+++ Extracted data +++

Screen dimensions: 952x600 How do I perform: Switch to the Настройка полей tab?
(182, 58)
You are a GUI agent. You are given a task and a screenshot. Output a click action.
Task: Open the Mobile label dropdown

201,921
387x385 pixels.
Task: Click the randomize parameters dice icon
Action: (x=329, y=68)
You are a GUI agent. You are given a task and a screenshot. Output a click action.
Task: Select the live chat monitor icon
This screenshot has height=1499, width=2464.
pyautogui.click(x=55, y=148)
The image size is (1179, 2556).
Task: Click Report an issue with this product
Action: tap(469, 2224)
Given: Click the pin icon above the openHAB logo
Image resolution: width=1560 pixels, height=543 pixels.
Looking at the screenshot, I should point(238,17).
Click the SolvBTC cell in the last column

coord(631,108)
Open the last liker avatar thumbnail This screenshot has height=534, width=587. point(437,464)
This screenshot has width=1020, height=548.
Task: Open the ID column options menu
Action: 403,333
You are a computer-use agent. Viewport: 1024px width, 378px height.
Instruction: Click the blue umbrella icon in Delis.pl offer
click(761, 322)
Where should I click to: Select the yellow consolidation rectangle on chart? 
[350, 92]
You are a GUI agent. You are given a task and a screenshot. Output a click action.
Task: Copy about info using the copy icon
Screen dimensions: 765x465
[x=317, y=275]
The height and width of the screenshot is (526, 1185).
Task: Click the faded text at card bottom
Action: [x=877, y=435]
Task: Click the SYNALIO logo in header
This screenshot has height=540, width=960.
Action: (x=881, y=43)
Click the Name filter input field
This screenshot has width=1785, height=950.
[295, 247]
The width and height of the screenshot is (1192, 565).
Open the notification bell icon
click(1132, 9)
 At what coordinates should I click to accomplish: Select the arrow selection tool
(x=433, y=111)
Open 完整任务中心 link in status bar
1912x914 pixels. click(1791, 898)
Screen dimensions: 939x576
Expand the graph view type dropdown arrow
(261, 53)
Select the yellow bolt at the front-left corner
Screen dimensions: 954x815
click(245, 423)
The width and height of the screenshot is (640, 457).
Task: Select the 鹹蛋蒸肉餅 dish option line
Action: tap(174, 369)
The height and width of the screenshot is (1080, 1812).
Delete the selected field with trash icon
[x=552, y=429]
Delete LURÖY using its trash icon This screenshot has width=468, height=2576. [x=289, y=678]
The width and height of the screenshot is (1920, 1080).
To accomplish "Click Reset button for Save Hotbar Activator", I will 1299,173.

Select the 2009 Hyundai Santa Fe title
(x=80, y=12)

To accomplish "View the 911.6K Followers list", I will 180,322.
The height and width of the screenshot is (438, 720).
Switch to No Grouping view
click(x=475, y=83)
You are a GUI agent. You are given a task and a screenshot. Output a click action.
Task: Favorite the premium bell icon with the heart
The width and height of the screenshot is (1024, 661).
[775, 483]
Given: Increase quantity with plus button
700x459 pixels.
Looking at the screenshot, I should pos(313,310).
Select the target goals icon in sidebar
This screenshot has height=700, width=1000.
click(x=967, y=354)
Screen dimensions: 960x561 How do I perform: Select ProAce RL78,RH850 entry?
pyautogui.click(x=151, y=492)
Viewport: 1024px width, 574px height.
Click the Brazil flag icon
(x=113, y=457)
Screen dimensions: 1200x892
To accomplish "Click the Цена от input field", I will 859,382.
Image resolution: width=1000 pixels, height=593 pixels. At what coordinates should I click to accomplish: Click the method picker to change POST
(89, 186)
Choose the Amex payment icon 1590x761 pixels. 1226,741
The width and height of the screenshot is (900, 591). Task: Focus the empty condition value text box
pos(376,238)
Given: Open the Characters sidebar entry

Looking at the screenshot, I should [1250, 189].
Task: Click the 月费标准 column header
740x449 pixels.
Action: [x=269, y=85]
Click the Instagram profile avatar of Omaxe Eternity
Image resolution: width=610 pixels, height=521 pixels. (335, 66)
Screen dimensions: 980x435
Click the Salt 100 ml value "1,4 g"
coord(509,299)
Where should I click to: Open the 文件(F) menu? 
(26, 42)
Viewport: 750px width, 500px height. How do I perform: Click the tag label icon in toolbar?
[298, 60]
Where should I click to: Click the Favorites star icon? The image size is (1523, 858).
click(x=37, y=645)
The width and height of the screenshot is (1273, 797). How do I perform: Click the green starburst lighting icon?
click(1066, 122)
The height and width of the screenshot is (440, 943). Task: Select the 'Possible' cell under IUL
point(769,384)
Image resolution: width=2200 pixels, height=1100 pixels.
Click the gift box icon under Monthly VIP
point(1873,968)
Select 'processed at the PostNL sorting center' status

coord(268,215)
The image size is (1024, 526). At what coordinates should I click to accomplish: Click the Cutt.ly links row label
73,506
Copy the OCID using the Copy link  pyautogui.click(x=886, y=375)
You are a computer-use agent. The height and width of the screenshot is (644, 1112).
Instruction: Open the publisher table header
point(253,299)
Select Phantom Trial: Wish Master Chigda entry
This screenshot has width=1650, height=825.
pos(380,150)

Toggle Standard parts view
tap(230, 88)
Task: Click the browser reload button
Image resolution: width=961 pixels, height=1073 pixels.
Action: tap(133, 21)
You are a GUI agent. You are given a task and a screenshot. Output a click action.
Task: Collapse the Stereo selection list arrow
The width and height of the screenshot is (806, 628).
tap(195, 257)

+++

Try it: Pull out every line holding "button" from the records above, and copy it.

Task solution:
To accomplish "Click Reset button for Save Hotbar Activator", I will 1299,173.
Given: Increase quantity with plus button
Task: Click the browser reload button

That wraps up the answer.